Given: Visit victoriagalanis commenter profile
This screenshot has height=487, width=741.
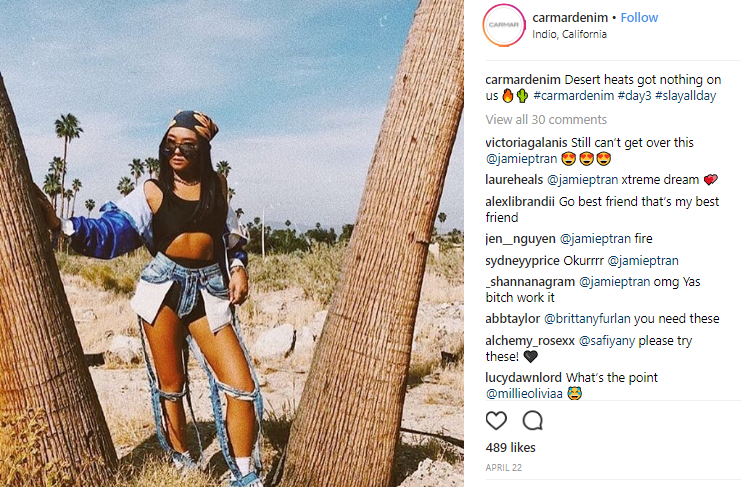Looking at the screenshot, I should pyautogui.click(x=526, y=143).
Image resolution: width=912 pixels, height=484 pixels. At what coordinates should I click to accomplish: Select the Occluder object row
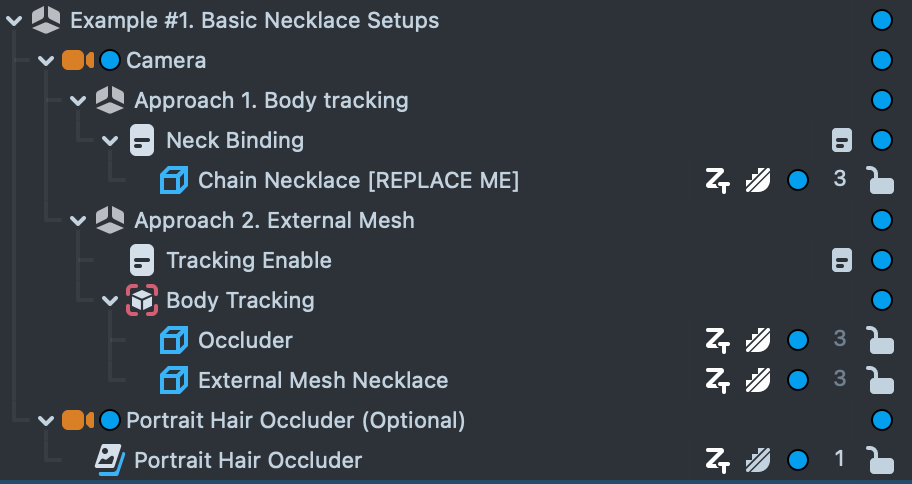245,340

> _What is required_: Could you restate every entry above word for word, leaving out the pictures?

> _Solution_:
Given: Visit victoriagalanis commenter profile
This screenshot has height=487, width=741.
Looking at the screenshot, I should pyautogui.click(x=526, y=143).
Image resolution: width=912 pixels, height=484 pixels. At what coordinates should I click to accomplish: Select the Occluder object row
245,340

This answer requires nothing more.